César Cabral
Cem Anos de Solidão, ganhador do 79º Nobel de Literatura, em 1982, do escritor colombiano Gabriel García Márquez, reúne acontecimentos reais e ficcionais – incestos, frieza, tapetes voadores, guerras civis, fantasmas e crianças com rabo de porco – que nos causam estranhamento. É um romance do gênero realismo fantástico, ou seja, uma história em que elementos mágicos, irreais acontecem e são aceitos de forma natural.
O livro conta a história da família Buendía, fundadora da cidade de Macondo, na Colômbia, e suas sete gerações de membros com nomes iguais. A trama, que é narrada durante cem anos, conta sobre o apogeu, declínio e uma maldição da família, simbolizado pela sua casa e a forma com que cada familiar ajudou nesse processo. Cada membro da família tem o seu destino já traçado de acordo com seu nome. Os inúmeros Aurelianos tendem a ser solitários e autoritários e os inúmeros José Arcádios a serem mais desprendidos e a morrerem de um jeito um tanto quanto misterioso, inexplicável.

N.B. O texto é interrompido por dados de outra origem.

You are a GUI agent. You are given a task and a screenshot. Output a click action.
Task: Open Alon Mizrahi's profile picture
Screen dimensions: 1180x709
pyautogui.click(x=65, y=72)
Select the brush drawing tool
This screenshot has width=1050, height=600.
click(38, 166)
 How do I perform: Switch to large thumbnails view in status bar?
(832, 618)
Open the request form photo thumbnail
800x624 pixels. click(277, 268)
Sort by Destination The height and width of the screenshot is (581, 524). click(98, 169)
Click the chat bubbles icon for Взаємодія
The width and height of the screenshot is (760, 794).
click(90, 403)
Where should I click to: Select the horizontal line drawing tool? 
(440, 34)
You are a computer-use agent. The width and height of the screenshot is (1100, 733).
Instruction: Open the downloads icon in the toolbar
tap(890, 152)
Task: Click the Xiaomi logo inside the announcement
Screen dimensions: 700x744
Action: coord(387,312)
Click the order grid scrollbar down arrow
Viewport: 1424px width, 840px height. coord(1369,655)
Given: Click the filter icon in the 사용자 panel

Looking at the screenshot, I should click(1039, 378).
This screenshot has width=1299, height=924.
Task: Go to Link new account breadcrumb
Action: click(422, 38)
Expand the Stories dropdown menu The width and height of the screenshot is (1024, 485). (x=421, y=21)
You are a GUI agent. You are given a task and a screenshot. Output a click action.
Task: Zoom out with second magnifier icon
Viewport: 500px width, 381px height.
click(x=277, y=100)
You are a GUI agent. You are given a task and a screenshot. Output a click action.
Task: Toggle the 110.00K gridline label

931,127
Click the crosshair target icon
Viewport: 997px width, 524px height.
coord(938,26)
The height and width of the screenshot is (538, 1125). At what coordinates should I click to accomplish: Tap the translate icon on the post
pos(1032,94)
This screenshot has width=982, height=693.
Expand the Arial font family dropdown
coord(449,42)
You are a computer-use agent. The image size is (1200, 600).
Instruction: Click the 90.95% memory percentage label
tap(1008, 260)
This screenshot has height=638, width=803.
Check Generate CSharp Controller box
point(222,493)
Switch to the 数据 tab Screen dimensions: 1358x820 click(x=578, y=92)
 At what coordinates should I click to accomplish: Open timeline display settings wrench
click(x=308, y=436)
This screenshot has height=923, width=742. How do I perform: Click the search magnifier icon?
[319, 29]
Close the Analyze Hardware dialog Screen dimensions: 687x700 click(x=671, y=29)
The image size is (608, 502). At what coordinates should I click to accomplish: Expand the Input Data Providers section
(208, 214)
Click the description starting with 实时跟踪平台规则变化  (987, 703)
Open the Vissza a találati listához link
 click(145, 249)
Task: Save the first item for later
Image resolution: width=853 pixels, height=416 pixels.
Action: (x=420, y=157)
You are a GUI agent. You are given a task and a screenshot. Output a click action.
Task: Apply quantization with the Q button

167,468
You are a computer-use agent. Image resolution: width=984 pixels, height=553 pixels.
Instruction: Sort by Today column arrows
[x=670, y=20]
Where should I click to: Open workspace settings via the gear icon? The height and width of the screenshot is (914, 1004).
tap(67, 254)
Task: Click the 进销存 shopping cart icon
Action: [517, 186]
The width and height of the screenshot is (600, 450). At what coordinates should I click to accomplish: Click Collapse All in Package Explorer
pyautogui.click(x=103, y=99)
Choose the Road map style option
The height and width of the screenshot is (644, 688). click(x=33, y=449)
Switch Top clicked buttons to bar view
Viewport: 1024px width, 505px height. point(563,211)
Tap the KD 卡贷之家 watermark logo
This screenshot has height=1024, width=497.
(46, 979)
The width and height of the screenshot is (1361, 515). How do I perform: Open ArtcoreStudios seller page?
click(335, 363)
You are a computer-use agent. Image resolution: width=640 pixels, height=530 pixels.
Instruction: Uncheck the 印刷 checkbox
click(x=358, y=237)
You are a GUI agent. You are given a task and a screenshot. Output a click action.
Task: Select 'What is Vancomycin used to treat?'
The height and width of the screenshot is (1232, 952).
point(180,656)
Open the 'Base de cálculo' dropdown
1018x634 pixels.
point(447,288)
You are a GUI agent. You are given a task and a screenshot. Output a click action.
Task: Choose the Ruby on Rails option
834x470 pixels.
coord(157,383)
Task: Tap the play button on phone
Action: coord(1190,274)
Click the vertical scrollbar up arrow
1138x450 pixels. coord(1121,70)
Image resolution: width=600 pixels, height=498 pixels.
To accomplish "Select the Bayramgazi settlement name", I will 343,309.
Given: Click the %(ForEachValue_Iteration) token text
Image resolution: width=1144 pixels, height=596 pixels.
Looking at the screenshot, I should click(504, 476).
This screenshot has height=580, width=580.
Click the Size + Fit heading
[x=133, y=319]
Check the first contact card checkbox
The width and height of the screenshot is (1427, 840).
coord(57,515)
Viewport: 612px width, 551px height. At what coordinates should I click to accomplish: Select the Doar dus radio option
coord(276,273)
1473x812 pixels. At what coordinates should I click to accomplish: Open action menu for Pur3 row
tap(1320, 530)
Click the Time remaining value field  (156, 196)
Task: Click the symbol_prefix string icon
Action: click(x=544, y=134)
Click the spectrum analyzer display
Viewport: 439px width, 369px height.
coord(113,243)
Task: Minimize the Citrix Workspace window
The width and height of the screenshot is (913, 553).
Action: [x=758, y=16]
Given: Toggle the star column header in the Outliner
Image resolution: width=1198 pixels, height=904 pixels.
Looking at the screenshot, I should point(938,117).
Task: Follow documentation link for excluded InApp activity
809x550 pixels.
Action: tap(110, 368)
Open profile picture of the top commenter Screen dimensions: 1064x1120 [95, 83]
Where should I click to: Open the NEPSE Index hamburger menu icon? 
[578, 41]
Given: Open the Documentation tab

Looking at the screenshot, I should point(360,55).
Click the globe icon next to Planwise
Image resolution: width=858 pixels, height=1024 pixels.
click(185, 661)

Na narrativa, absurdos são aceitos sem qualquer estranhamento, até os nossos absurdos reais. García Márquez usou muito de sua vivência – produto da realidade latino-americana, mas em especial a da Hispanoamérica – para escrever aquilo que se tornaria Cem Anos de Solidão . O misticismo das Américas sempre fez-se presente. Em seu discurso para o Prêmio Nobel, Gabriel cita muitos casos que parecem ter sido inventados pela sua própria imaginação, e que poderiam muito bem ter sido postos em seu livro: o general e ditador mexicano António Lopes de Santa Anna, que fez um funeral para sua perna direita (perdida na Guerra dos Pastéis); o genocídio de camponeses por um ditador salvadorenho, o general Maximiliano Hernández Martínez , que além de genocida, foi inventor de um pêndulo que supostamente revelava se algum alimento havia sido envenenado; e a incrível cogitação de se construir uma ferrovia no Panamá usando trilhos feitos de ouro. Isso sem contar outros casos como guerras civis, diversos golpes de estado, ditaduras execráveis e milhares de refugiados cujo número é maior que algumas populações europeias.
Um dos elementos mais lúcidos da história, e a meu ver uma das personagens em que nada de estranho lhe é habitual, é Úrsula Iguarán, matriarca da família. Ela poderia muito bem ser considerada a protagonista em detrimento de outros, e até certo ponto quem afirma isso está certo, já que ela torna-se o pilar principal da ordem. Úrsula é a mantenedora do status quo durante muito tempo. Porém, o livro não gira em torno dela – as coisas não acontecem para ela única e exclusivamente, como forma de expiação. Úrsula faz parte do universo e é influenciada pelos seus acontecimentos, reagindo ao que estiver a seu alcance, assim como os demais. Em outras palavras, o destino determinado.
O fato de os personagens fazerem parte do universo, e não o universo ter sido criado para os eles, faz com que a história ganhe uma característica polifônica, isto é, cada personagem tem destaque e importância em algum momento. Isto gera uma falta de trama central clara para quem não se preocupou em ler a sinopse.
Ademais, a história se assemelha à mitologia grega em questão de riqueza de detalhes – e até mesmo coisas “anormais” – como por exemplo a Guerra de Tróia e a Odisseia. Isso mostra que Gabriel soube tecer muito bem os diversos acontecimentos, interligando-os mesmo depois. Não existem acasos, tudo é “a causa ignorada de um efeito conhecido”, como disse certa vez Voltaire. Todas as causas têm suas consequências, que eventualmente tornam-se causas e assim por diante. Aureliano, o primeiro, jamais teria se tornado um velho coronel solitário se não tivesse sido afetado pelas trinta e duas guerras que promoveu, após discutir sobre política com seu sogro sobre a tensão entre Conservadores e Liberais que estava acontecendo naquela época.
José Arcádio Buendia proferiu “este é o grande invento do nosso tempo” ao referir-se ao gelo que os ciganos levaram a Macondo. Descontextualizada, tal frase pode muito bem ser utilizada para se referir a Cem Anos de Solidão. García Márquez juntou o mítico com o real, criando um dos mais importantes livros latino-americanos e muito merecedor de seu Nobel de literatura. E a nós, da realidade horrenda, não temos ideia de quanto tempo durará nossa maldição não proferida.